Selbstredend kann man (nach heutigen Kenntnissen der Neurologie) mentale Prozesse auf die Physis der Gehirnstrukturen insoweit zurückführen, als letztere unabdingbare Voraussetzung der neuronalen Informationsverarbeitung sind (ähnlich wie die Computer-Hardware die Verarbeitung von programmierter Software voraussetzt).

Um bei diesem Beispiel zu bleiben, sind jedoch Hard- und Software eines Computers selbsterklärend nicht als identisch gleichzusetzen, sondern beide „Substanzen“ stehen in einer prozessual - funktionellen Beziehung zueinander. Die Software ist eine substratunabhängige Größe und steht damit definitiv nicht in einer systemischen Beziehung zur Hardware eines dedizierten Computers, sie wird (sollte) allerdings auf anderen Rechnern der gleichen Hardwareplattform ebenso funktionieren.

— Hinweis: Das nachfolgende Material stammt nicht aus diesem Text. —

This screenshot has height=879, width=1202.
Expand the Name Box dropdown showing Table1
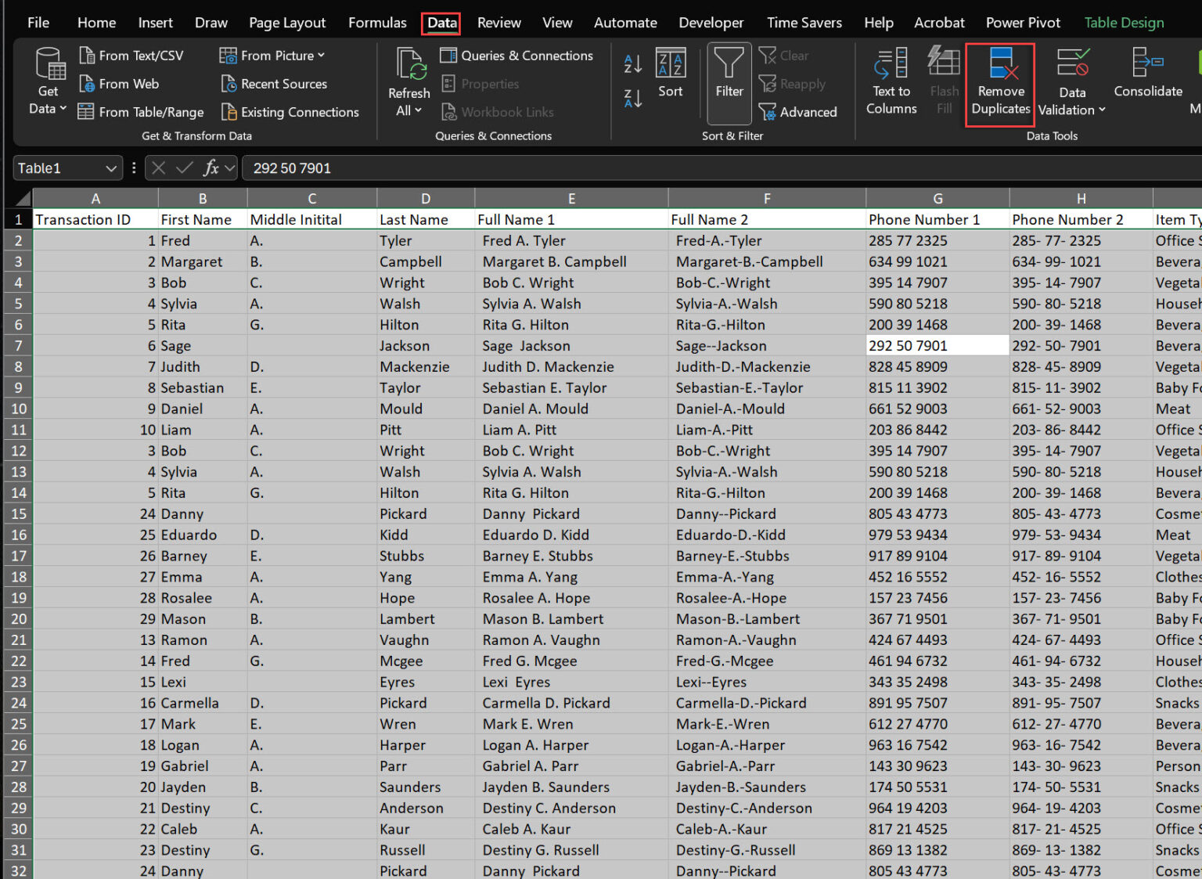109,168
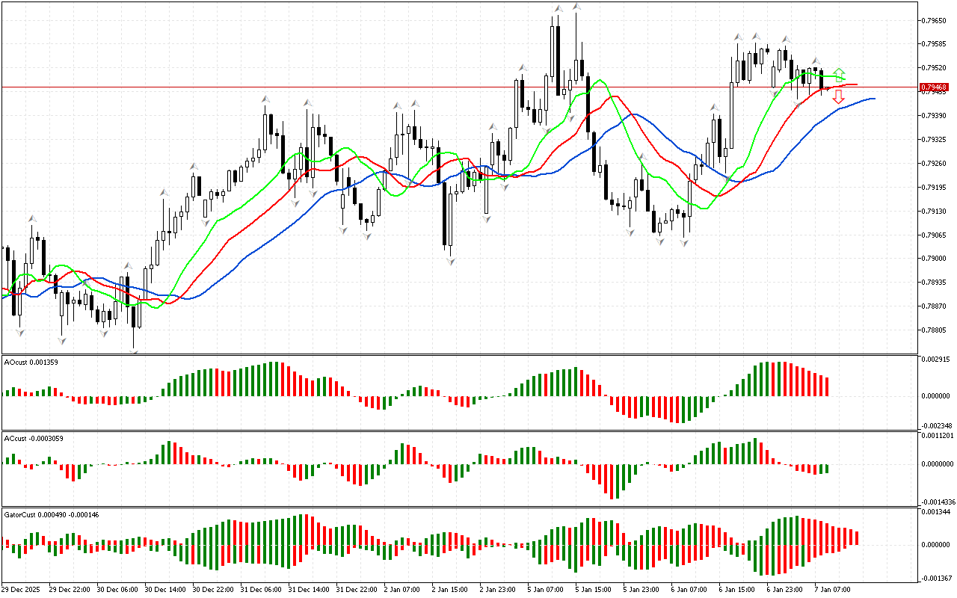Click the 7 Jan 07:00 time label
Image resolution: width=957 pixels, height=598 pixels.
(832, 589)
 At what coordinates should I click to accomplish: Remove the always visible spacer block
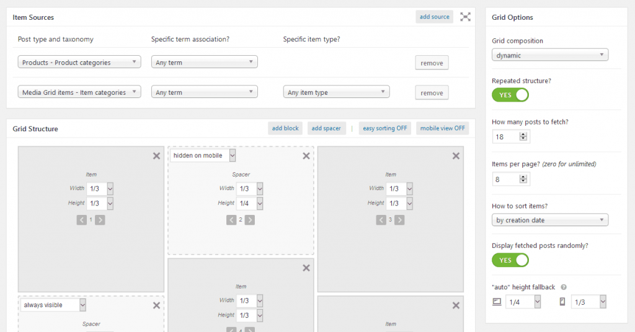point(156,305)
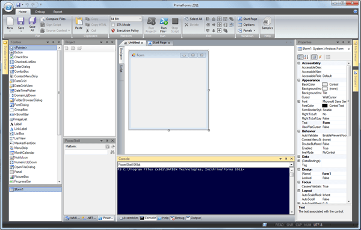
Task: Switch to the Debug ribbon tab
Action: click(40, 12)
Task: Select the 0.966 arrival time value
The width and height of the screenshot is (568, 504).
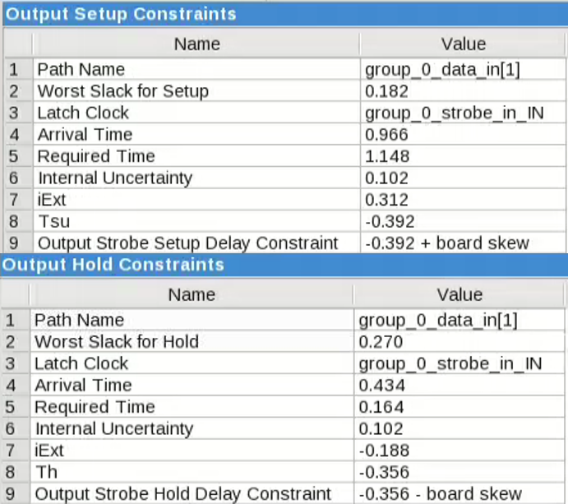Action: (x=386, y=135)
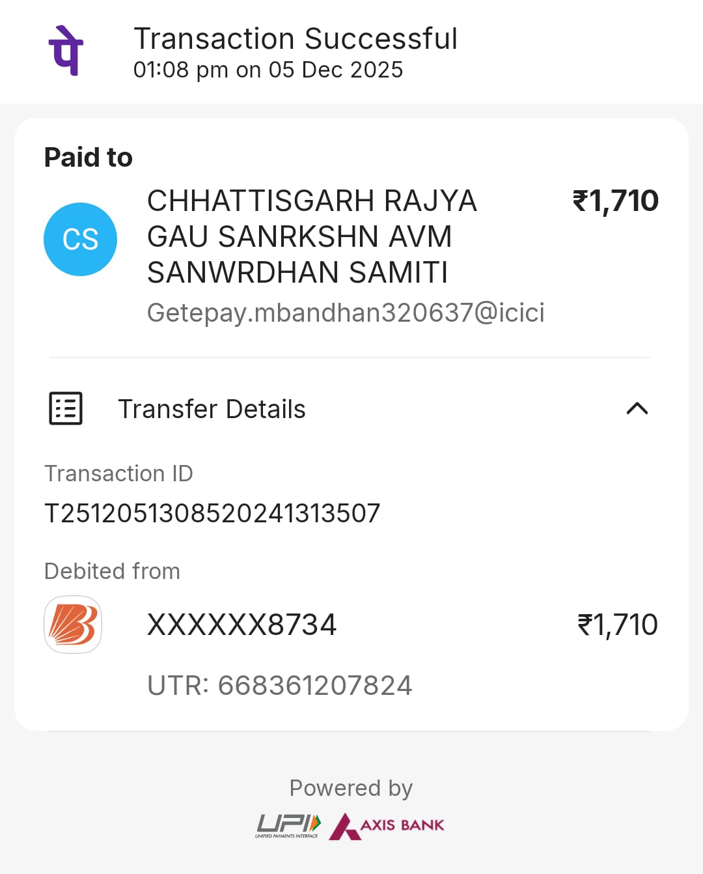
Task: Collapse Transfer Details using the chevron
Action: 637,408
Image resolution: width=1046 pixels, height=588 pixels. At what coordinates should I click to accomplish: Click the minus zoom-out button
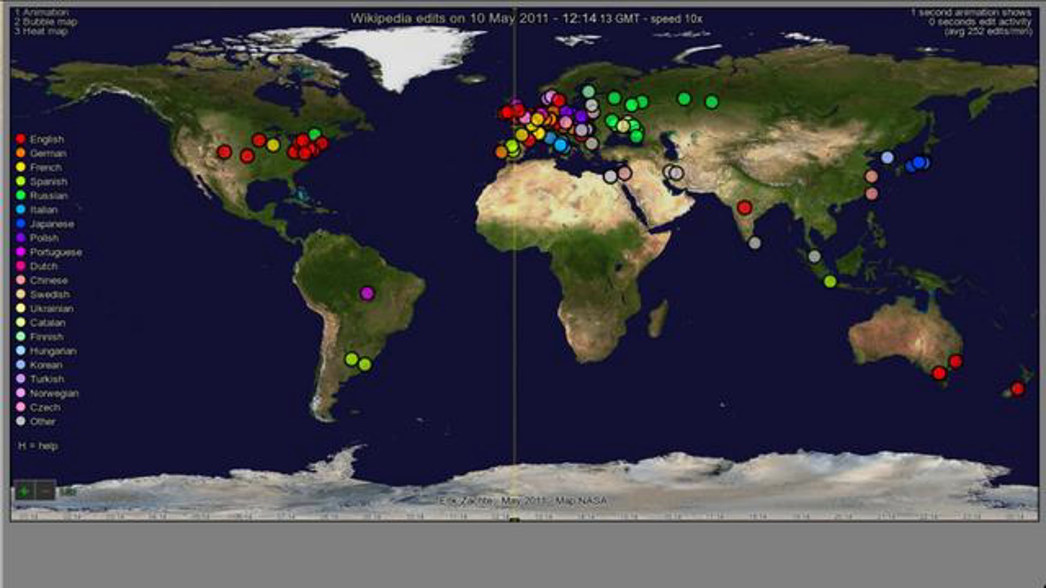(45, 491)
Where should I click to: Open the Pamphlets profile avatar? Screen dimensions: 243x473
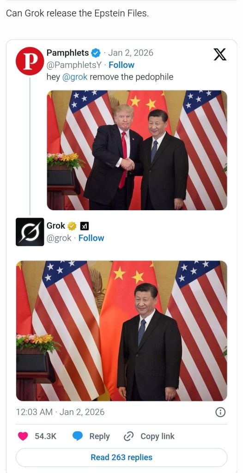(30, 61)
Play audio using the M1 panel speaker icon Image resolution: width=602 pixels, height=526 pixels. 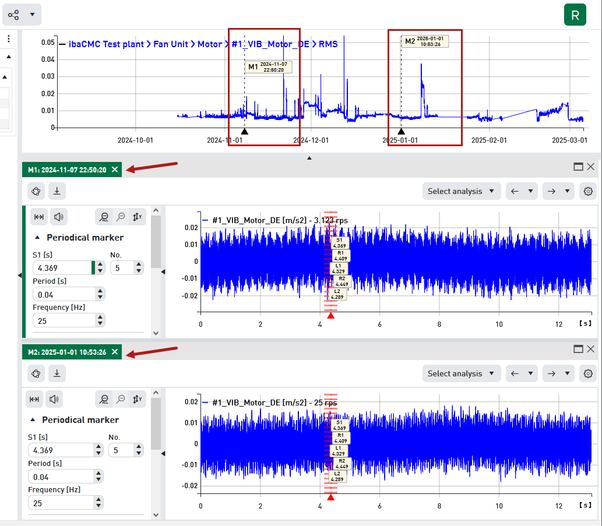58,217
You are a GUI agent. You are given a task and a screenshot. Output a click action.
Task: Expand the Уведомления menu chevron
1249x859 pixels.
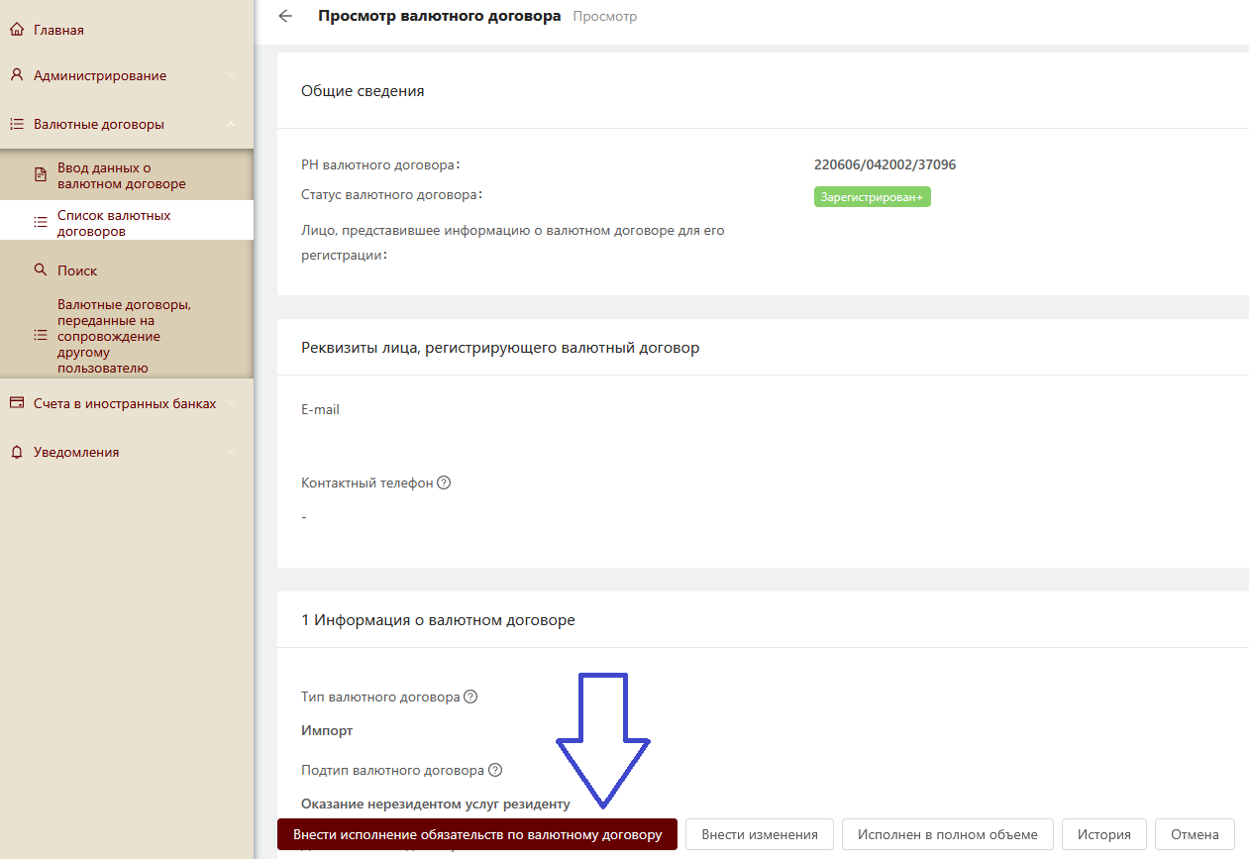[x=231, y=452]
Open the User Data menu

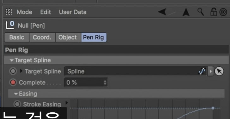coord(73,12)
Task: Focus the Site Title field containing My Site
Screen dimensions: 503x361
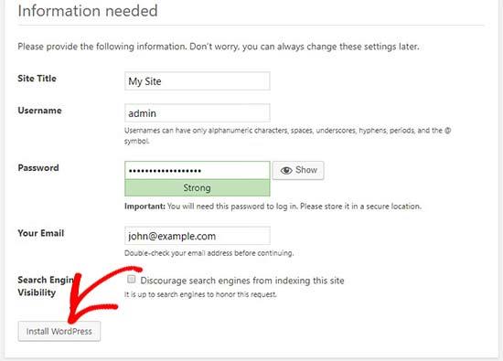Action: [198, 80]
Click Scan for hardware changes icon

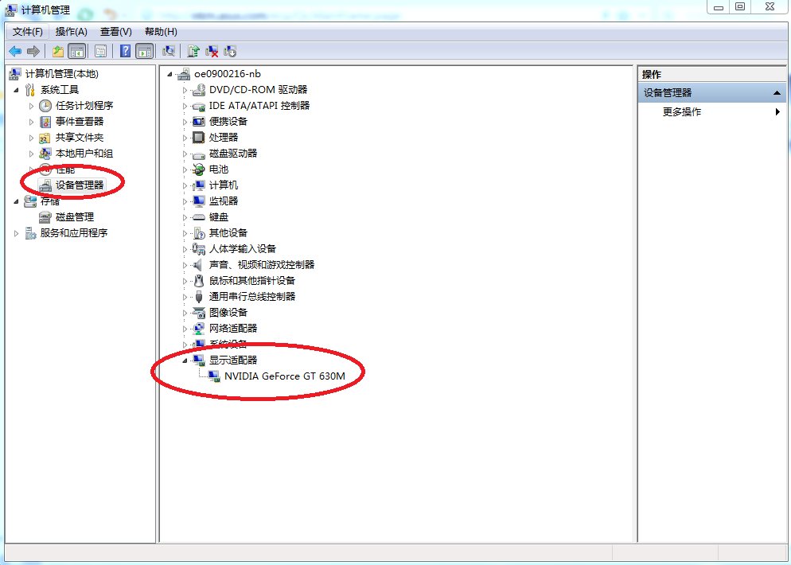(168, 52)
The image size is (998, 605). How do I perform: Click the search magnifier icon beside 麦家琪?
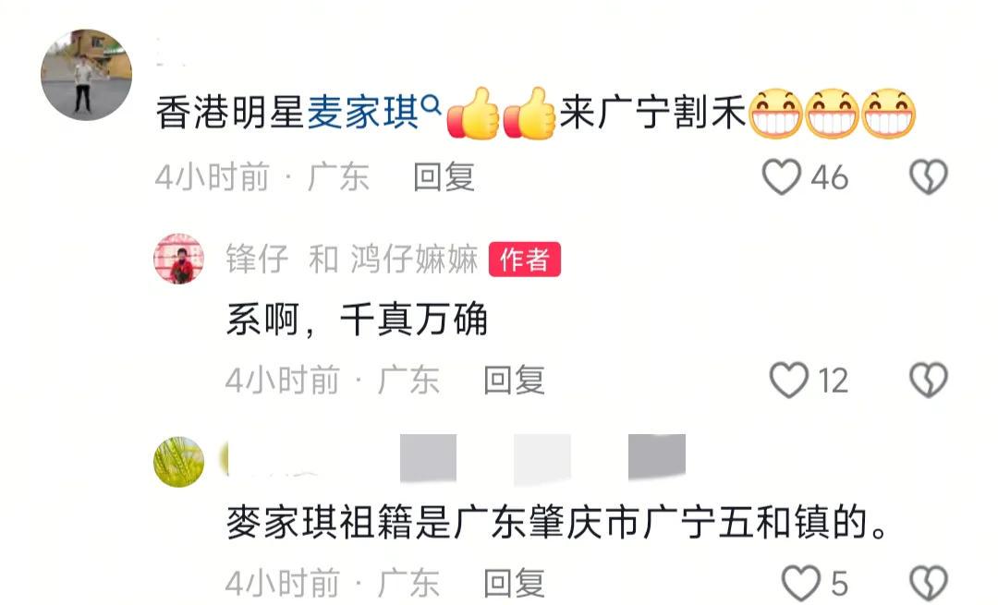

Mit diesem praktischen Beispiel aus meiner Berufswelt möchte ich erst mal wieder schließen, nicht jedoch ohne mein eigentliches Ansinnen hinsichtlich der Wertung mentaler Prozesse noch einmal zu verdeutlichen:

Mentale Prozesse als "Psychologisierung" des Geistes zu betreiben, kann m.E. nicht zu einem tieferen Verständnis hinsichtlich des Leib-Seele-Problems führen. Doch vermutlich wird noch ein gutes Stück des oben beschriebenen Wegs der Erkenntnis zu gehen sein, bis man erkennt, dass Geist keine subjektiv-mentale Instanz, sondern ein allumfassendes Ordnungsprinzip ist. Das gibt zu denken!


Soweit zu Mach, Gott und die Welt und für den Augenblick!

Mit bestem Gruß! - Karl


PS: Vermutlich werde ich in den kommenden Tagen kaum Gelegenheit haben, hier zu schreiben bzw. zu antworten. Trotzdem würde ich mich freuen, wieder mal von Euch hier zu lesen.